A study commissioned by GambleAware has found that allowing players greater flexibility when depositing on betting sites could reduce the amount they spend.

Carried out by the Behavioural Insights Team (BIT), an independent science consulting group, the study featured a number of experiments to see how much players would spend based on options and messaging.

1,731 customers on the bet365 website were involved in the research. The players had not previously applied deposit limits to their accounts.

What were the results of the study?

604 of the 1,731 bet365 players reached the operator’s standard page. On there, they were given a dropdown menu with the option to set gambling deposit limits. They could either choose between £5 and £100,000 or to carry on without setting their own limits.
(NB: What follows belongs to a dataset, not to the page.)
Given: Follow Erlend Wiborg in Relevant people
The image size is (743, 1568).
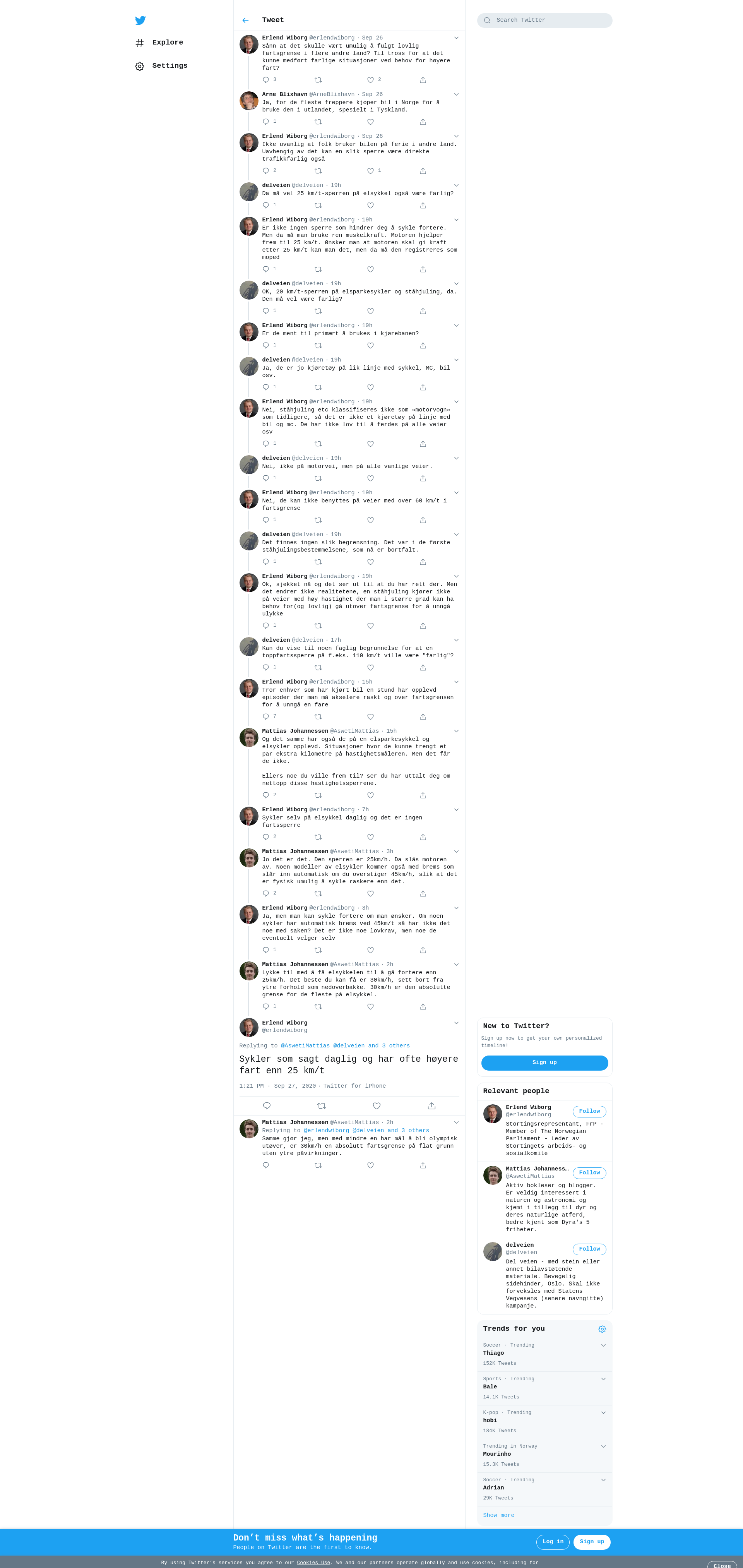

571 other customers were directed to a page where they could limit their deposits up to £250. Again, they were also given the choice to continue playing without setting any deposit limits.

The final 556 players could enter whichever amount they wished to in a text box.

Interestingly, customers who were shown the original option actually spent more than the other two groups. Their average daily spend was £14.30.

The group of customers given the option to limit their deposits up to £250 spent £8.30 on average. And perhaps surprisingly, those given no pre-mentioned deposit limits spent the least. Players who could choose how much they wanted to limit freely spent £7.10 on average.

For players who were shown the original option, they also set higher deposit limits. The average for these individuals was £1,601.10. Comparatively, the group of players who could limit their deposits up to £250 set an average limit of £230.81.

What did BIT recommend after carrying out its research?

BIT recommended that the free text box format, which resulted in the lowest total average spend, became a requirement on the UK Gambling Commission (UKGC)’s Code of Practice.

The report authors said:

“In place of LCCP provisions, we alternatively recommend that the Gambling Commission regularly updates the public regarding which operators have yet to remove high anchors from their tools.

“This approach would not only address recent calls on the Commission to utilise reputational incentives, but also give the industry scope to demonstrate proactive progress in lieu of active regulation.

“Much more work is needed to test robustly and independently the impacts of various facets of online gambling using randomised controlled trials in live business environments. Only then will robust, independent evidence exist to inform policies, practices, and procedures.”